Por: Itzel Sosa

Exposición pendiente: 45 años del arte silenciado

“…Angustiado y triste por la horrible situación que sufre el pueblo chileno, víctima del más horrendo cuartelazo de la historia moderna de Latinoamérica, víctima del crimen y de la pérdida de la libertad. (…) estoy angustiado por el peligro (…) que cada minuto amenaza a la colección Carrillo Gil y sus 169 pinturas de Orozco, Rivera y Siqueiros”

-Fernando Gamboa

El 11 de septiembre de 1973, la nación chilena sufrió un terrible golpe de Estado comandado por el general Augusto Pinochet quien buscaba derrocar el gobierno del entonces presidente socialista Salvador Allende. Este lamentable hecho marcó el inicio de una desgracia en Latinoamérica.

El arte también fue víctima de este desastre político pues el 13 de septiembre de 1973 debía inaugurarse una exposición que presentaría 169 pinturas de la autoría de José Clemente Orozco, David Alfaro Siqueiros y Diego Rivera pertenecientes a la colección Carrillo Gil, junto con una muestra de artesanías y otra de 1500 libros de México, en el Museo Nacional de Bellas Artes de Santiago de Chile. Estas piezas conformarían una muestra conmemorativa del tercer aniversario del gobierno de la Unidad Popular a cargo de Allende. Sin embargo, cuando ocurre el golpe, cientos de descargas y cuatro tanques se encargaron de dañar este recinto cultural.

Sólo la oportuna decisión de Fernando Gamboa, curador y encargado de la exposición, salvó este invaluable patrimonio.
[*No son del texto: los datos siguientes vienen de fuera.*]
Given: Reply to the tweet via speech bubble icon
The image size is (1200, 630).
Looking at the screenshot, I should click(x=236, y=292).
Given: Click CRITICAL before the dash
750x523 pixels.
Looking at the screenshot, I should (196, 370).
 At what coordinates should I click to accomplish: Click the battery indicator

Él mismo desmontó las obras, para guardarlas en 27 cajas y enviarlas junto con 350 exiliados de regreso a México.

Ahora, el Museo de Arte Carrillo Gil abre sus puertas al público para que se pueda admirar La Exposición Pendiente, esa que no pudo ser mostrada hace 45 años, y que estará disponible hasta el 5 de mayo de 2019.
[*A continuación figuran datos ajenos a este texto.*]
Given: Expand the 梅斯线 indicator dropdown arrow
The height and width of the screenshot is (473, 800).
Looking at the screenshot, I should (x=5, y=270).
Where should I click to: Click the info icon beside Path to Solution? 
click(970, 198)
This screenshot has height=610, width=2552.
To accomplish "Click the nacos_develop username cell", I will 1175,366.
Como adelanto de las emblemáticas obras que se podrán encontrar están Cristo destruye su cruz (1943) y Despojo humano (1925-1928) de Orozco, Casa mutilada (1950) y Cabeza de caballo (1948) de Siqueiros; así como El arquitecto (1915-16) y Mujer verde (1916) de Rivera.

Además de las pinturas en la sala se exhiben libros, grabaciones, materiales audiovisuales y notas periodísticas referentes a la exposición cancelada en 1973.

Estas piezas mexicanas son un paseo en el que la técnica, la sensibilidad y la revolución te llevan de la mano. Pues, en palabras de Pablo Neruda, “Estos tres maestros mexicanos nos indican con la responsabilidad de su grandeza la afirmación de una nacionalidad. Y nos enseñan la confianza y la esperanza a través de su pintura atormentada pero victoriosa”.